▶ **Your task**: In the part that opens with the line containing "This screenshot has" and closes with the line containing "center [928, 560].", switch "Describe" to "Identify" and give those lines again with nothing else changed. Leave the pictures out of your answer.

▶ **Supplied records**:

# # # # #

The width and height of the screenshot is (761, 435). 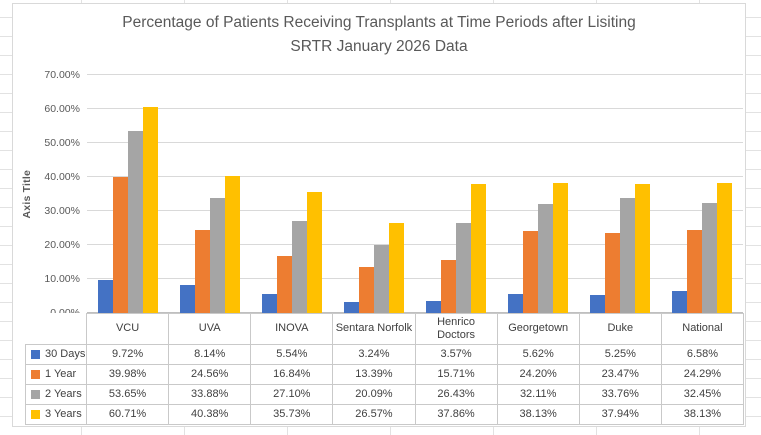 What do you see at coordinates (434, 306) in the screenshot?
I see `bar-30-days-henrico-doctors` at bounding box center [434, 306].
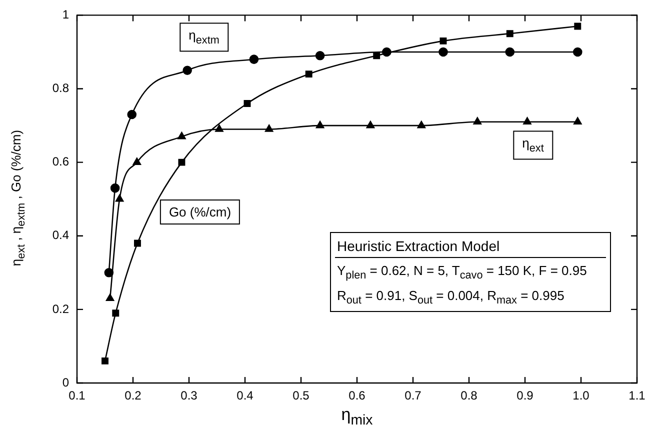  What do you see at coordinates (413, 396) in the screenshot?
I see `x-tick-label: 0.7` at bounding box center [413, 396].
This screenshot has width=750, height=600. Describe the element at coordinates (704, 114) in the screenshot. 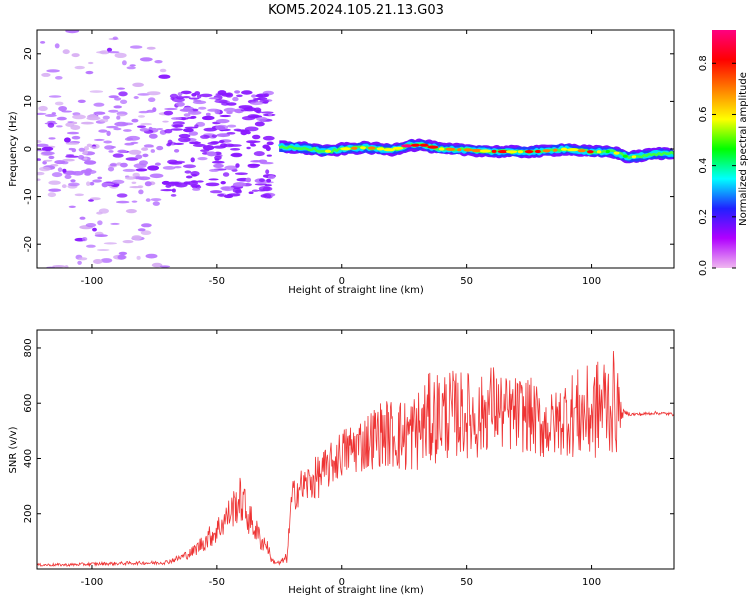

I see `colorbar-tick-label: 0.6` at that location.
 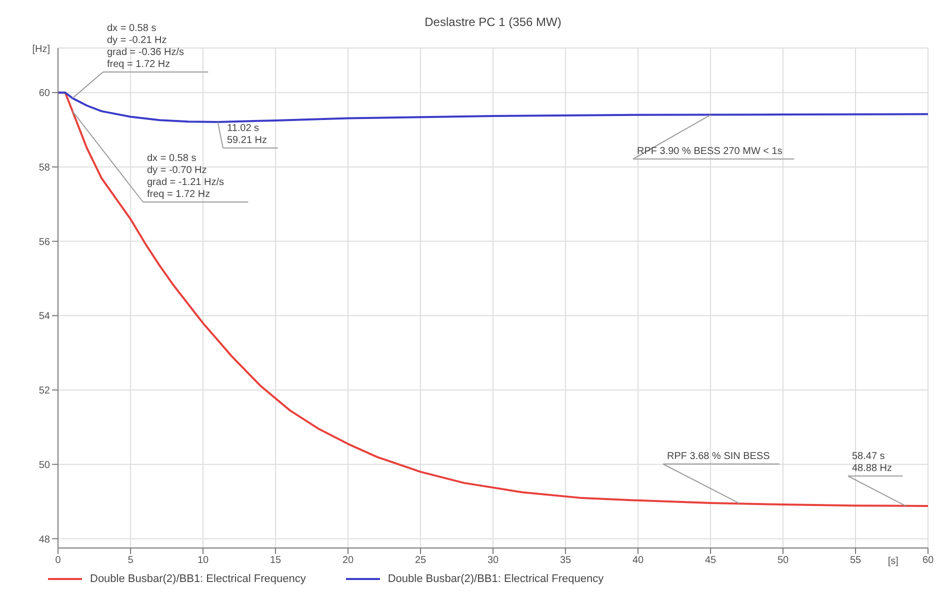 What do you see at coordinates (928, 560) in the screenshot?
I see `x-tick-label: 60` at bounding box center [928, 560].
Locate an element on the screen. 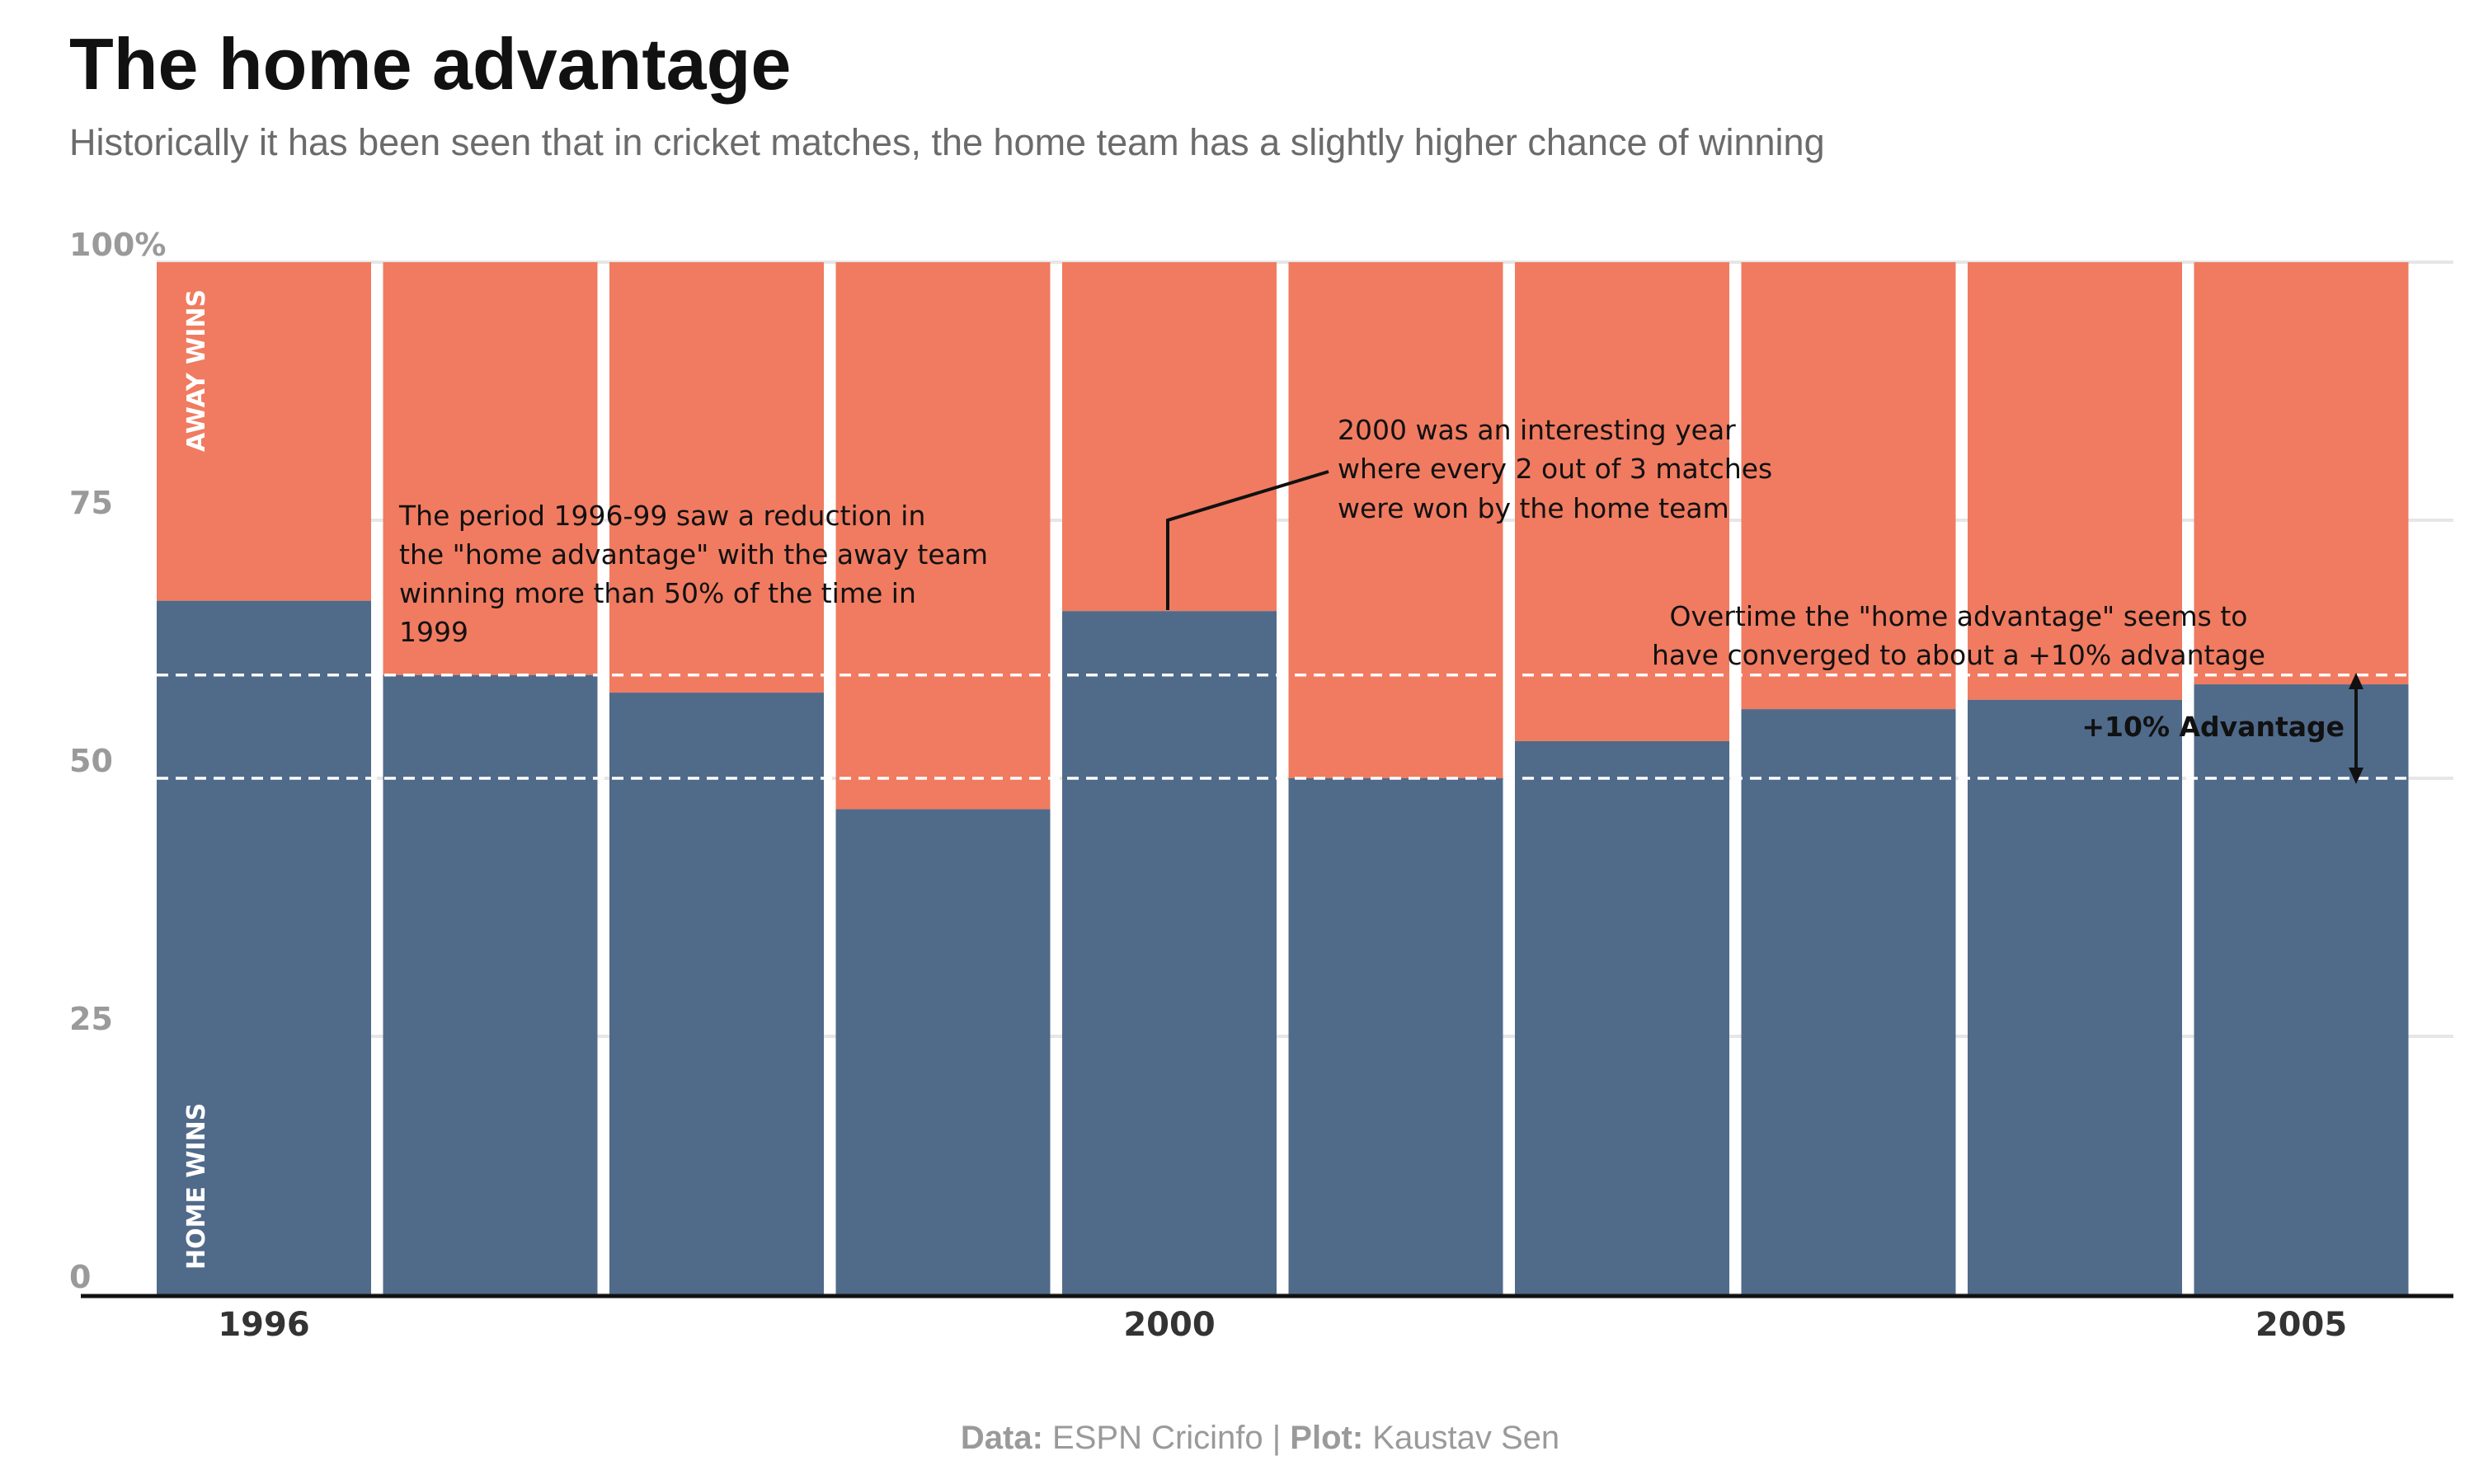  bar-home-2005 is located at coordinates (2302, 989).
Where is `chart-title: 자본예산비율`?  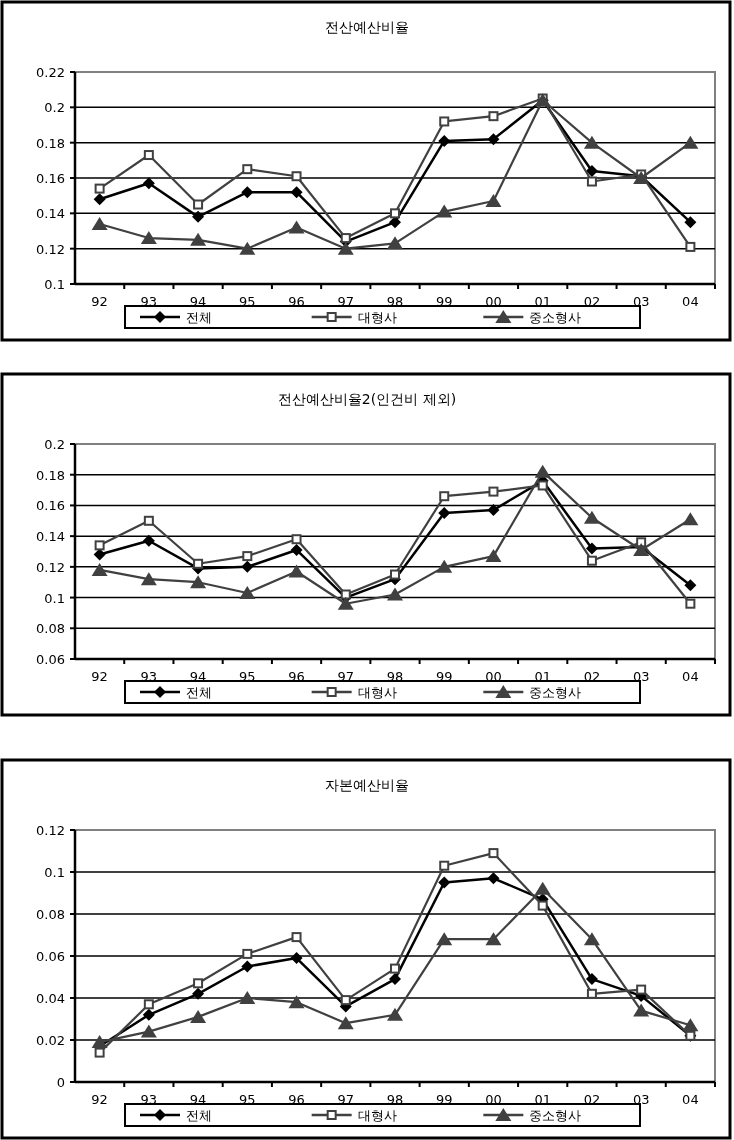 chart-title: 자본예산비율 is located at coordinates (367, 785).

# # # # #

▶ **Answer for the task**:
This screenshot has width=750, height=600. Identify the element at coordinates (704, 114) in the screenshot. 

I see `colorbar-tick-label: 0.6` at that location.
  What do you see at coordinates (928, 560) in the screenshot?
I see `x-tick-label: 60` at bounding box center [928, 560].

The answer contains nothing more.